WASHINGTON, D.C. – The National Newspaper Publishers Association (NNPA), the nation’s largest trade association of African American-owned newspapers and media companies, issued an urgent call and demand that President Barack H. Obama and U.S Attorney General Loretta Lynch appoint a Special Federal Prosecutor in the wake of the police killings of Alton Sterling in Baton Rouge, Louisiana, and Philando Castile in Falcon Heights, Minnesota. The NNPA also expresses sincere condolences to the families of the police officers who were unjustly killed in Dallas, Texas.

“The killings of African Americans in Louisiana and Minnesota during the past week represent an escalating national pattern  of fatal police  killings that appear to be racially motivated.  These incidents are not isolated local tragedies, but are the terrible growing manifestations of a deadly national system of racism in the criminal justice system that needs to be effectively challenged and changed,” said Dr.

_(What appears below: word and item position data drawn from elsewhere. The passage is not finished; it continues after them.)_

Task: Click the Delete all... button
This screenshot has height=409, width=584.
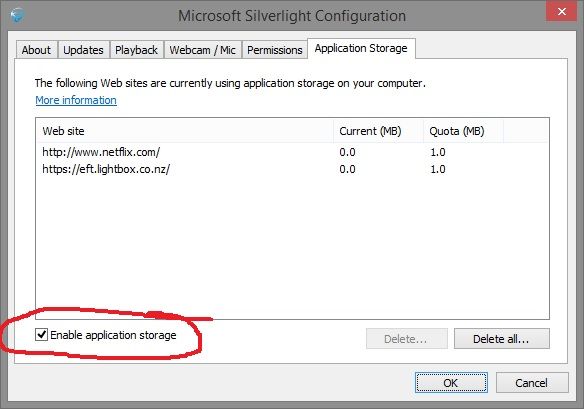Action: (501, 339)
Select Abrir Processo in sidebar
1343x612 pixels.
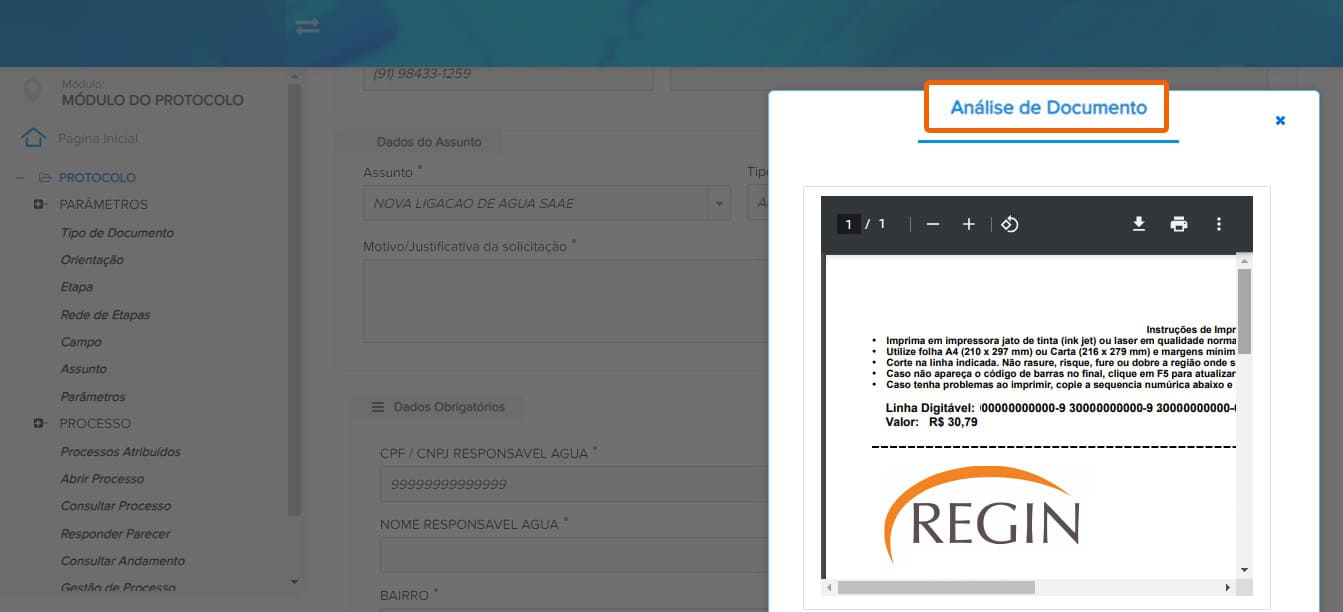[x=102, y=479]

Benjamin F. Chavis, Jr., the president and CEO of the NNPA. “There are, today, too many African American families and communities that continue to endure police brutality and violence across the United States. This is a national crisis that demands immediate federal intervention to both investigate and to prosecute police officers, who continue to commit these wanton racially motivated killings.”

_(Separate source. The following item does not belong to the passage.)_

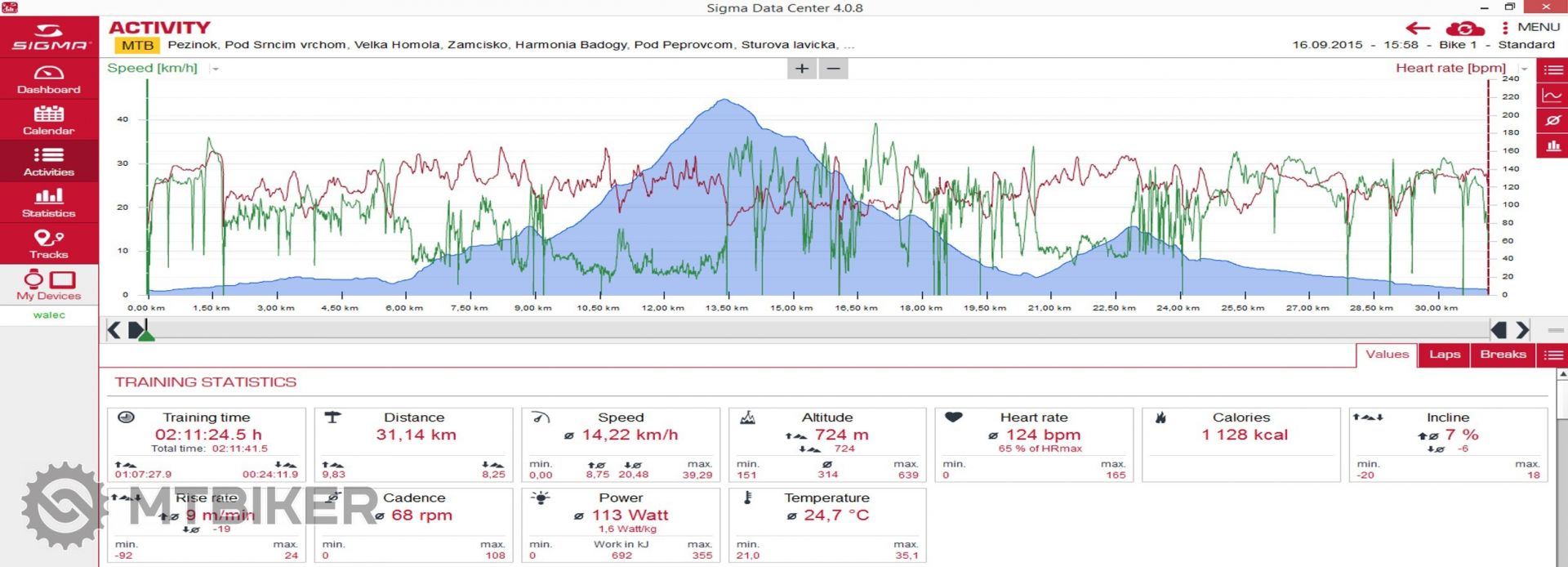
Task: Switch to the Laps tab
Action: pos(1444,355)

Chavis continued: “We, therefore, demand that a Special Federal Prosecutor be immediately appointed by the United States Department of Justice. To date, unfortunately, local investigations and prosecutions have been ineffective and have not insured equal justice. The Special Federal Prosecutor has to be independent and impartial. We have heard from many of our NNPA member publishers throughout the nation who all expressed profound disgust and moral outrage about these brutalities. We will not be silent in the face of these continued injustices. We demand action by the federal government now.”

The reform of the criminal justice system in America requires more intellectual honesty in the national dialogue about race, inequality and injustice.  The NNPA will engage and participate in this dialogue as the movement for reform and social change unfolds.

The NNPA represents 209 African American owned newspapers based in 32 states and known as the “Voice of Black America” that reaches 20.l million readers per week with national offices located in Washington, D.C.